━━━━━ MATERIAL SUPPLIED ━━━━━

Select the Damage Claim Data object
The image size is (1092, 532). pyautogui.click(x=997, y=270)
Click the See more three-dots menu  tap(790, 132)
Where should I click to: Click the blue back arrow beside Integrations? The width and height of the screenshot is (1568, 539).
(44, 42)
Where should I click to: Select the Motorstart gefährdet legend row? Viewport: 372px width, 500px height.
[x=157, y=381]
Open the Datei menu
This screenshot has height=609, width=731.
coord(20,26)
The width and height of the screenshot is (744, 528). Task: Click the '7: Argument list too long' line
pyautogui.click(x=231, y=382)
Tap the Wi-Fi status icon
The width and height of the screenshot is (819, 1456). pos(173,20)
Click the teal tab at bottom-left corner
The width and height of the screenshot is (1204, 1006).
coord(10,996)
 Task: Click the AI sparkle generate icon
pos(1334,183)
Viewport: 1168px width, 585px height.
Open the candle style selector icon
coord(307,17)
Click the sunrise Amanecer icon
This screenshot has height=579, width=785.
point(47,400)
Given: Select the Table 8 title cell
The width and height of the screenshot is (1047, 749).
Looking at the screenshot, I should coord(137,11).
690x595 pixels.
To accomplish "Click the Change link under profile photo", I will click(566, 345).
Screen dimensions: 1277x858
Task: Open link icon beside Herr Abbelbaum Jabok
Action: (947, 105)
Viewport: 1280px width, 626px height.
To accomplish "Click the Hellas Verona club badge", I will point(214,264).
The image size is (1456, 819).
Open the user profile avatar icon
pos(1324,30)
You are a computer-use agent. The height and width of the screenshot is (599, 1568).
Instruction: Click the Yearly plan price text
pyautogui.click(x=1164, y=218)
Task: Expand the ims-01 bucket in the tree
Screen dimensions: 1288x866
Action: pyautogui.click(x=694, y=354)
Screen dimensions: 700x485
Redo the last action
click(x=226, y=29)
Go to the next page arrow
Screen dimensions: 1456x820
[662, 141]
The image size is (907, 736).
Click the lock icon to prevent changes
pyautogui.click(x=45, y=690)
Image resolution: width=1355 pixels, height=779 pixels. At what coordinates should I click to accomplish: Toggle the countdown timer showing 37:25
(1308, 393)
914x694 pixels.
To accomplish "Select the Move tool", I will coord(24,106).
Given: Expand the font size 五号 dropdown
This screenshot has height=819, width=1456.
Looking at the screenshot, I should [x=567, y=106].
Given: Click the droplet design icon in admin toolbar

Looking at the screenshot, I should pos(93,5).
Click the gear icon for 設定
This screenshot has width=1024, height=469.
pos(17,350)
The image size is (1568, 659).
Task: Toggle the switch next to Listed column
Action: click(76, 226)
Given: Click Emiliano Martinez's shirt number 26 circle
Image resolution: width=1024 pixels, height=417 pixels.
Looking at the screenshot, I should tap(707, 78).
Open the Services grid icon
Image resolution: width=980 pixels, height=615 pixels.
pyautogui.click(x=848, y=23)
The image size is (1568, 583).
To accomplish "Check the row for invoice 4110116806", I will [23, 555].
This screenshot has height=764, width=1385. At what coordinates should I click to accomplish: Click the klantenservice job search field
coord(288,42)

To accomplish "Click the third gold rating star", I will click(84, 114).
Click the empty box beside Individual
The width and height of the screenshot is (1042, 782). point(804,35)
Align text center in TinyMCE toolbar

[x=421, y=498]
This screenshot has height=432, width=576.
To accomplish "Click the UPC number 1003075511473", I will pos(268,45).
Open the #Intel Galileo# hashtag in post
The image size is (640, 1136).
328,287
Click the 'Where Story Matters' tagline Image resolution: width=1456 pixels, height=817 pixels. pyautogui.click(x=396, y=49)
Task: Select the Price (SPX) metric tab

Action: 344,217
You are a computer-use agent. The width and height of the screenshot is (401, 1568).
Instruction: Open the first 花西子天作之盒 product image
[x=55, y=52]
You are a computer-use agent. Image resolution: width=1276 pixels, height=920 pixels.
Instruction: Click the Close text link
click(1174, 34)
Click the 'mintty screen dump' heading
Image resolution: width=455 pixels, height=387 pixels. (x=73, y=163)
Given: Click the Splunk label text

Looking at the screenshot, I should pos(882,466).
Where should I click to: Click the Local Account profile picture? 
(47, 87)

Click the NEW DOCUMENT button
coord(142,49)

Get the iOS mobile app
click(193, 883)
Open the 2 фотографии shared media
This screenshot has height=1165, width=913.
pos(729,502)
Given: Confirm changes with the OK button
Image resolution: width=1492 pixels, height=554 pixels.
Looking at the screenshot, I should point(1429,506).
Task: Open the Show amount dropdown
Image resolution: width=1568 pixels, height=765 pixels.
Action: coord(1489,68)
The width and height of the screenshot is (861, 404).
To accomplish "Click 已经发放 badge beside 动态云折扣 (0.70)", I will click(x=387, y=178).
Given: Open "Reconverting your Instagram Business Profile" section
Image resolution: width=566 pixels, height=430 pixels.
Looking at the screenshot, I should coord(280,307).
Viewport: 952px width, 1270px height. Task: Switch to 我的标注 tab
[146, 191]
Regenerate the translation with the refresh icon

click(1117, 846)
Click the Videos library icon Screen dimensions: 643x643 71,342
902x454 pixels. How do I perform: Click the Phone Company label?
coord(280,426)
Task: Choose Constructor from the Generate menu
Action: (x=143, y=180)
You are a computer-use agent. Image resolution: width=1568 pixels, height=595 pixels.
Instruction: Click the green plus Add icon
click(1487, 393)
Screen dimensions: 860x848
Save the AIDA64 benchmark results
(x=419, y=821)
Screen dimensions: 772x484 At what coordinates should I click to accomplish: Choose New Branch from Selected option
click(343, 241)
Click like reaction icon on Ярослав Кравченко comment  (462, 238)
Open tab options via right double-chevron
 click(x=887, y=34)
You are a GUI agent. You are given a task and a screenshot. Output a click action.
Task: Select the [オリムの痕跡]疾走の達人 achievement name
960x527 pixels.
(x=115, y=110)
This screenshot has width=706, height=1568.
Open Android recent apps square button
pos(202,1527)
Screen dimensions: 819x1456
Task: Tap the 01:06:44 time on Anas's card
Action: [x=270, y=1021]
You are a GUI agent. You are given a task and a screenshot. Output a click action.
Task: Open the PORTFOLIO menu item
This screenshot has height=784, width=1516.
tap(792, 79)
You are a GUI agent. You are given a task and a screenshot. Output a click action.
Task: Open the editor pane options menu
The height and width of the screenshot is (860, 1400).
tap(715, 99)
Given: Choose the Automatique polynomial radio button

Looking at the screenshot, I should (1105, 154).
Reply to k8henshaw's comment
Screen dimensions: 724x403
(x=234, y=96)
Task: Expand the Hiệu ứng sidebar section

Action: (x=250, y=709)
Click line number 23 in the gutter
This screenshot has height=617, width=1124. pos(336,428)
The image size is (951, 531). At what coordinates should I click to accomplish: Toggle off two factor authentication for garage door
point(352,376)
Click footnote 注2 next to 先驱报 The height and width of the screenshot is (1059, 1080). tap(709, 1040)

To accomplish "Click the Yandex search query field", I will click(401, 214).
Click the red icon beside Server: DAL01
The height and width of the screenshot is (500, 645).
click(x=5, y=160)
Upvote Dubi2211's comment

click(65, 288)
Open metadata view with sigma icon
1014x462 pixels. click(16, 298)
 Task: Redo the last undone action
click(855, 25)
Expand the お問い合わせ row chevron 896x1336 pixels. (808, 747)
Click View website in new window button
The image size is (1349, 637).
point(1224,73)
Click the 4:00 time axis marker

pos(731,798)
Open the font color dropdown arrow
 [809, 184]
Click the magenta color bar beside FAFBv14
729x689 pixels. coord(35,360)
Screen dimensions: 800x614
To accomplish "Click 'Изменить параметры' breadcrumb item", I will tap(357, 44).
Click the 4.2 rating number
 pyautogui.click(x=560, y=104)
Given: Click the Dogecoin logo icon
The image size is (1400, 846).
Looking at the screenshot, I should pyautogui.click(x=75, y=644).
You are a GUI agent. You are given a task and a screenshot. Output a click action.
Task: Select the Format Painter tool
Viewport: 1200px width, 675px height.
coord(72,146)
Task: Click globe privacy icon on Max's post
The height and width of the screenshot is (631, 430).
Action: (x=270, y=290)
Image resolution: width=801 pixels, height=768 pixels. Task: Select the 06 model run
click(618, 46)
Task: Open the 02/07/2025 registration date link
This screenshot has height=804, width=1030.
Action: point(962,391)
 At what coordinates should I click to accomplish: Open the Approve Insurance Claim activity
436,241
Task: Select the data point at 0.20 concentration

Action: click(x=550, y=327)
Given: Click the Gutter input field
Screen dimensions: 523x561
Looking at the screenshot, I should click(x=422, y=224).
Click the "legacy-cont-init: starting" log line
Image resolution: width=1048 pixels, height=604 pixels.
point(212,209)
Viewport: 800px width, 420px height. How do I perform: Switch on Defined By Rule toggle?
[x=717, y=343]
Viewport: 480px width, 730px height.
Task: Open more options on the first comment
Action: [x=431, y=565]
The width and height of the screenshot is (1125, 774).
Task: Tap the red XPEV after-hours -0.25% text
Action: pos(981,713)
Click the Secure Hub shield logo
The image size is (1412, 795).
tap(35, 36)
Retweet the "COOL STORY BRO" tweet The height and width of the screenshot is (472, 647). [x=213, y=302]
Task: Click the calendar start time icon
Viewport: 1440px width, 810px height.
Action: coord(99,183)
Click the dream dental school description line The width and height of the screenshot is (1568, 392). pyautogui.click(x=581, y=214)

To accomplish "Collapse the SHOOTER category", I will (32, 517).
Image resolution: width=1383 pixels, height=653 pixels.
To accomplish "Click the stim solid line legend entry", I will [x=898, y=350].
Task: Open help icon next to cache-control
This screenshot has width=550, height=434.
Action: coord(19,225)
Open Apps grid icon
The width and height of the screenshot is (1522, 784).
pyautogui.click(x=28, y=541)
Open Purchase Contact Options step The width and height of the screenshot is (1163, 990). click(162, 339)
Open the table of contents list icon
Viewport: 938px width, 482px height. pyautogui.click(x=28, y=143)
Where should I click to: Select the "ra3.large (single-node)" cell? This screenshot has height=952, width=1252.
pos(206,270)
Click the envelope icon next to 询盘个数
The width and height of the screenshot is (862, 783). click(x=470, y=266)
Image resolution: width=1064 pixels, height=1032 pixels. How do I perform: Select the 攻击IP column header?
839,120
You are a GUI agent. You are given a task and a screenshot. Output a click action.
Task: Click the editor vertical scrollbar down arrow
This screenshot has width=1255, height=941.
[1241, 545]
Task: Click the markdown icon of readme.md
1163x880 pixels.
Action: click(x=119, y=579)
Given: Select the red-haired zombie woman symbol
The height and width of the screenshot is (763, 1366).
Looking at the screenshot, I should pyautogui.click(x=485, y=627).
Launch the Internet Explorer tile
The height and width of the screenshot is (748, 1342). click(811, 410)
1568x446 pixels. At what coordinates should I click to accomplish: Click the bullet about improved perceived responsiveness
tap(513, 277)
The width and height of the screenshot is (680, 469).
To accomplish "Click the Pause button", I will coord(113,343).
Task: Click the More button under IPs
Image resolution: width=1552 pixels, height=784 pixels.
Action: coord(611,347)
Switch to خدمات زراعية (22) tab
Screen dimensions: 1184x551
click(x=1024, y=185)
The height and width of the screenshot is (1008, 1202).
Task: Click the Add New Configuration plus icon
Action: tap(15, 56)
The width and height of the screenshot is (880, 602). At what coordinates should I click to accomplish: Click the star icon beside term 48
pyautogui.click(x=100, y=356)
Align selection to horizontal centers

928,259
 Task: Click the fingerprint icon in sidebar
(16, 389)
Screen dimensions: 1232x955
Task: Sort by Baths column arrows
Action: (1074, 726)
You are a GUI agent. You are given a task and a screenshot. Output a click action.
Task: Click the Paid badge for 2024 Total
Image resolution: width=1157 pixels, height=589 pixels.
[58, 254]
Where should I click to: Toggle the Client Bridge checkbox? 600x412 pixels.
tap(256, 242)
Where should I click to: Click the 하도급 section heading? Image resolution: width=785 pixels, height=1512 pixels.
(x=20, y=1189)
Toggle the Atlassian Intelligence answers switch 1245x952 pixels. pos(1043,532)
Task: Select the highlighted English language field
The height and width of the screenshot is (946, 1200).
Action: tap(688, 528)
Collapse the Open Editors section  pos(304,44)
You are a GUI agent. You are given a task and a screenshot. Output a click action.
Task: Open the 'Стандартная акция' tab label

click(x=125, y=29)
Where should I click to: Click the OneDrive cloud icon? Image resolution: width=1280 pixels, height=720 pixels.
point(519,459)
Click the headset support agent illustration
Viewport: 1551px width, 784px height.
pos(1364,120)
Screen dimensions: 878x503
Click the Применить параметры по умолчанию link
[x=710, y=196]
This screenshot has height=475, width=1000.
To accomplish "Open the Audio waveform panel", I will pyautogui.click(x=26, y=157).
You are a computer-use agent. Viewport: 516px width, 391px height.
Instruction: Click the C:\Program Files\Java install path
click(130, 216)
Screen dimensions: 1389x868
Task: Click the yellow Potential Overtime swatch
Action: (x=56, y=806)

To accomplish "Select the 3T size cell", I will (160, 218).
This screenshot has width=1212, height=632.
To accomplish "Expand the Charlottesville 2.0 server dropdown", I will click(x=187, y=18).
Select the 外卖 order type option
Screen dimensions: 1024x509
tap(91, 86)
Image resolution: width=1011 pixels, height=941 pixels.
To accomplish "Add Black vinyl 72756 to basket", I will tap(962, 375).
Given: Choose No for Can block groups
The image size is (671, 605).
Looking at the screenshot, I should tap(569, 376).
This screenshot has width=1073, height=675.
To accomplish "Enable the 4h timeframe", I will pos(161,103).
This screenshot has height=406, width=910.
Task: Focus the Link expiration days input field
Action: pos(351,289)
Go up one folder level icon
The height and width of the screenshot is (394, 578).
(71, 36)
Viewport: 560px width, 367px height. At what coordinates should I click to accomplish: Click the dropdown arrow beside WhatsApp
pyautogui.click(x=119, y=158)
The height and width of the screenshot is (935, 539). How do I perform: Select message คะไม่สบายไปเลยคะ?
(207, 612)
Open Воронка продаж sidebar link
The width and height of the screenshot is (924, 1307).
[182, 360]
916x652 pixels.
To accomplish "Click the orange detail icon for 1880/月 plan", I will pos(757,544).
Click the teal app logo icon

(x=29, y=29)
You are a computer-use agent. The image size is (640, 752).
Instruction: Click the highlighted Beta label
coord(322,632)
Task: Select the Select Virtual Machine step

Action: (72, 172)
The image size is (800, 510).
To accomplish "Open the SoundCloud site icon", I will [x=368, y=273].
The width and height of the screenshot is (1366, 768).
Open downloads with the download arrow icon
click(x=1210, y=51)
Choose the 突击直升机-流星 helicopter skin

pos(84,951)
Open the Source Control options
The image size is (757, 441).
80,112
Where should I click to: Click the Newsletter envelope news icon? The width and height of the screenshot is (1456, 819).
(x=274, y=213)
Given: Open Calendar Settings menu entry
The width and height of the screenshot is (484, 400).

━━━━━

### INSTRUCTIONS TO FOLLOW:
Give back the records above exactly, limited to the lines between the one holding "This screenshot has height=579, width=785." and the one holding "Viewport: 1280px width, 626px height.", inclusive.

### RESPONSE TO THIS TASK:
This screenshot has height=579, width=785.
point(47,400)
Given: Select the Table 8 title cell
The width and height of the screenshot is (1047, 749).
Looking at the screenshot, I should coord(137,11).
690x595 pixels.
To accomplish "Click the Change link under profile photo", I will click(566, 345).
Screen dimensions: 1277x858
Task: Open link icon beside Herr Abbelbaum Jabok
Action: (947, 105)
Viewport: 1280px width, 626px height.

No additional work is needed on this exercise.